*The request*: Output each of the following records line for line, with no changes.

*Records supplied*:
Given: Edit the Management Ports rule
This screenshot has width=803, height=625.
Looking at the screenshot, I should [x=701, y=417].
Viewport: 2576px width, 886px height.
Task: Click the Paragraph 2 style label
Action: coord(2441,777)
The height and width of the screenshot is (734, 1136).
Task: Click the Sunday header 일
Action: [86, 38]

*Task output*:
Given: Edit the Management Ports rule
This screenshot has width=803, height=625.
Looking at the screenshot, I should [x=701, y=417].
Viewport: 2576px width, 886px height.
Task: Click the Paragraph 2 style label
Action: coord(2441,777)
The height and width of the screenshot is (734, 1136).
Task: Click the Sunday header 일
Action: [86, 38]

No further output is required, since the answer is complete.